(Graph from Robert Orenstein, by way of Jim Blandy.)
A recent conversation on an open source mailing list reminded of two fallacies I’d been wanting to write about. (And what is a domain like “rants.org” for, if not the debunking of fallacies?)
The first fallacy is that bugs are bad, or rather, that growth in the number of bug reports in your bug tracker is bad. The second fallacy is thinking of bugs as a form of technical debt.
Taking them one at a time:
Seeing bugs in your tracker is not bad news — bugs, in the aggregate, are good news.
The number of bug reports is proportional to the number of users, not to the number of defects.
This doesn’t mean projects should ignore bug reports, of course. It just means that you shouldn’t be alarmed as the number of bugs in your bug tracker increases. Bug growth is a sign of success: you’re getting users. The bug report rate is a proxy for the user acquisition rate.
The corollary is: you cannot expect to close all the bugs in the tracker. In fact, you shouldn’t even want that, because if you were to succeed, it would mean you’re not getting new users anymore.
This is counter-intuitive. All programmers want to fix every bug they know about; none of us want to ship with known bugs, though we always do. What does it mean if we can’t close every bug in the bug database?
A healthy project is in a constant state of triage between bugs and feature development, and the bugs must not always win. A project can’t let the bug database determine how developers spend all their time, any more than an individual person can let their email inbox determine how they spend all their time. If you’re not expecting to close all the bugs, and you want to acquire more users (so you can get more bugs), then you have to both fix bugs and add or improve features, and you have to be fundamentally comfortable with an ever-growing database of bug reports.
Think of it this way: every unimplemented feature or improvement is also a bug, in a broader sense, whether it’s filed as such in the tracker or not. It is an absence of something that should be present in the software. So if you manage to close out all your bugs, but you ship without that improvement, then you’re still shipping with a bug, you’re just calling it something else (or not calling it by any name at all). Shipping with no bugs at all is therefore impossible for any active project. It might be theoretically possible for some extremely narrowly-scoped project, but by definition such a project would not be “active”: it would achieve its goal and then remain static and perfect forever. Chances are this does not describe most projects you work on.

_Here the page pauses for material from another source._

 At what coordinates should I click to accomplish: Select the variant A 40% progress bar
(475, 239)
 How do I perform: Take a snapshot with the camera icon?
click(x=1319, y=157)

One of the big fears developers have is that an ever-growing bug database will overwhelm them — that they’ll spend all their time triaging bugs, asking reporters for more information, etc, and not enough time actually developing. This fear is not groundless: if every bug report is seen as a crisis requiring the attention of a core developer, things will grind to a halt as soon as there are too many users. The trick is to have tools that enable the community as a whole to manage the bug database with increasing economies of scale, instead of expecting developer attention to scale. (Apport and Launchpad’s inline dup-finding are two examples of such techniques, and there are many others.) The number of technically-inclined users who can help out with bug management will grow roughly proportionally with the number of users who are inclined to file bugs at all. So if the project provides ways for the first kind of user to participate, the second kind of user will be a help not a hindrance.
It’s true that core developers will need to spend a greater percentage of their time on bug triage as a project matures, but that percentage eventually hits a ceiling and levels off — after all, it has to, since there’s no way a developer can spend more than 100% of her time managing bugs, and yet the rate of incoming bug reports is going to increase with users. So if a developer is going to spend less than 100% of her time on bug management by definition, she might as well choose what percentage it’s going to be, since she’s going to not touch an arbitrary (and increasing) percentage of reports anyway.

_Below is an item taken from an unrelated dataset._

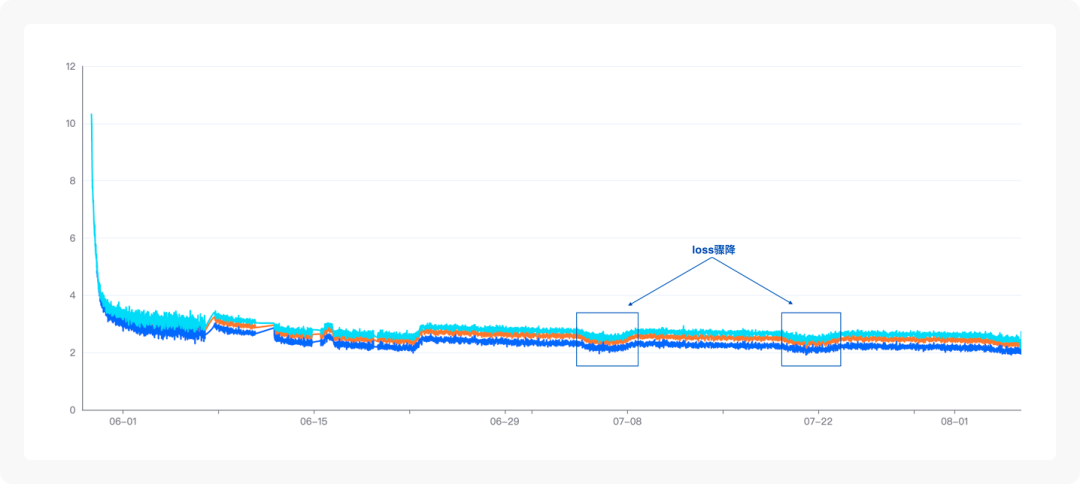1080x484 pixels.
Task: Click the y-axis value 2
Action: pyautogui.click(x=73, y=353)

Emotionally, this can be difficult for developers, because we are tempted — the second fallacy — to treat bugs as technical debt. In the mailing list conversation I referred to earlier, this equation was made explicitly, and it’s not the first time I’ve seen that happen. But I think it is a category error.
Bugs and technical debt are entirely different things. Fixing a bug may reduce tech debt, leave tech debt unchanged, or even increase tech debt, depending on how the fix is done.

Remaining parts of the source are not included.